Bristol Palin and her Dancing with the Stars co-contestant, Jersey Shore’s the Situation, are in a new commercial promoting abstinence. I cannot tell you how happy it made me to type that sentence.
Bristol’s postpartum pro-abstinence stance is not new. Just last year she appeared on ABC’s Good Morning America saying, “Regardless of what I did personally, I just think that abstinence is the only … 100 percent foolproof way to prevent pregnancy.”
Bristol is correct, of course. I personally believe that all teens should be taught abstinence as an alternative to sex, just as I believe that all teens should be taught safe sex and the proper use of contraception.
However, I do not believe that Bristol is the best spokesperson.
Back in the 1990’s, it was popular to use young recovering addicts in drug abuse prevention programs to offer real-life cautionary tales to teens. On the surface, it seemed like a great idea: these speakers talked with authority, they could relate to their young audiences, and they were real.
It turns out that these programs had an effect opposite of what was intended.
Instead of a cautionary tale, many teens inferred from these speakers that they too could abuse drugs, recover, and become the center of attention.
These programs actually increased drug abuse.
Similarly, I am worried that too many teens will look at Bristol and see a young woman whose unplanned pregnancy as a teenager made her famous, landed her a spot on Dancing with the Stars, and afforded her the… opportunity… to hang out with the Situation.
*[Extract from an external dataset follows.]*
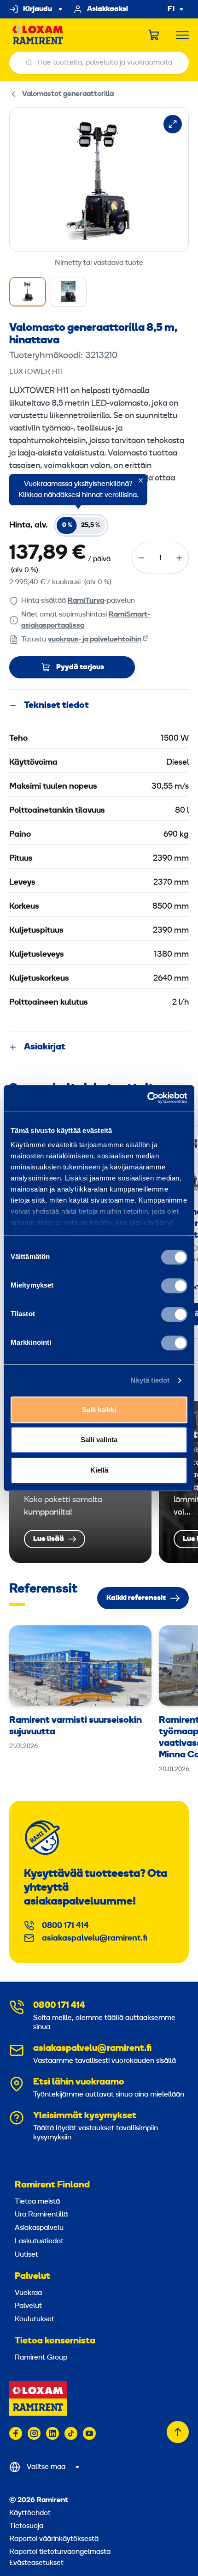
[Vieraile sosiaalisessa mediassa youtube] (89, 2433)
If you have a child who is entering adolescence, talk with him or her. Do not assume that he or she knows how you feel about premarital sex. Make it explicit. Make sure he or she understands the real consequences of teenage pregnancy – like poor educational outcomes for the baby and unhealthy and unhappy relationships for the parents – and make sure that you are your child’s role model, not Bristol.